Any help would be appreciated. Thanks.


----------



## rj2.upd (Apr 26, 2011)

The power supply is Intel AMD P4-600W.


----------



## dai (Jul 2, 2004)

check your main power plug is in all the way

check the p4 aux plug is plugged into the m/board

what do the fans do when you try to start


----------



## rj2.upd (Apr 26, 2011)

Hello there.

Thanks for your reply. My main plug is in all the way. I do not understand what p4 aux plug is, I am double checking the motherboard manual so please give me the full name.

When i push the main switch, both the cpu fan and psu fan turn on, they spin if that is what you mean. Please bear with me as I am not that familiar with this.

I will wait for further instructions. Thanks.


----------



## dai (Jul 2, 2004)

http://www.techsupportforum.com/forums/attachment.php?attachmentid=43990&d=1235344680

your plug socket is located near the center of the m/b and the plug has 2 black and 2 yellow wires


----------



## rj2.upd (Apr 26, 2011)

Hello. Thank you for your reply.

I checked and they are connected.


----------



## dai (Jul 2, 2004)

see if you can borrow another psu to try in it

it's only agp so something with 18A or more on the 12v line should be ok to check with


----------



## rj2.upd (Apr 26, 2011)

i have a working psu that i could use but it is being use by another computer. Do i have to remove the psu?. Also, i need to know what connections are essential if i only need to check.

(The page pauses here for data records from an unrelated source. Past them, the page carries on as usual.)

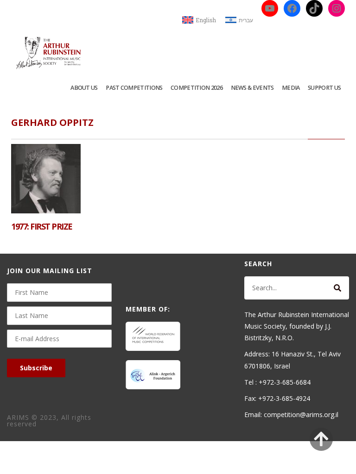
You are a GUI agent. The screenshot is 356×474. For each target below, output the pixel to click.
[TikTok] (314, 8)
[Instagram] (336, 8)
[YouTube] (269, 8)
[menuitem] (199, 20)
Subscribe (36, 367)
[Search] (337, 287)
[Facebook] (292, 8)
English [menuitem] (206, 20)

if you could give me a step by step instruction, it would be very helpful.

thanks.


----------



## dai (Jul 2, 2004)

if the cables are long enough you can unplug the the main and aux cables and connect them across to the computer

this should give you post,the single bios beep and the bios screen

if they are not long enough you will have to pull the psu out you don't have to fit it to the case can have it sitting outside to run the check


----------



## rj2.upd (Apr 26, 2011)

Hello.

OK, i believe they are long enough. Kindly talk me through on how i should connect the wires.

Thanks.


----------



## dai (Jul 2, 2004)

you just unplug the the 2 power plugs to the motherboard and then plug them into the other m/board


----------



## rj2.upd (Apr 26, 2011)

Hi again.

I did what you told me. Now the fans don't work and the green LED that lights up when the pc is plugged doesnt light at all.

What should I do next?

THanks.


----------



## dai (Jul 2, 2004)

it would seem the psu is not up to the system

reset the cmos

with the new psu in unplug power from the drives and see if it posts


----------



## rj2.upd (Apr 26, 2011)

Hi again.

I reset the cmos via removing the 3v battery for 30 seconds. I disconnected the power supply of the HDD. The same thing happens, fans on, HDD LED off but now the power LED lights up. Did not have a display on the monitor though.

How would i know if "it posts".

Thanks

i just noticed something on my motherboard. the lone capacitor near the words USBPW56 and USBPW78 is larger than the others, it appears to be bulging.


----------



## dai (Jul 2, 2004)

then that is your problem any swelling or leaking means it has gone

Badcaps.net - How To Identify


----------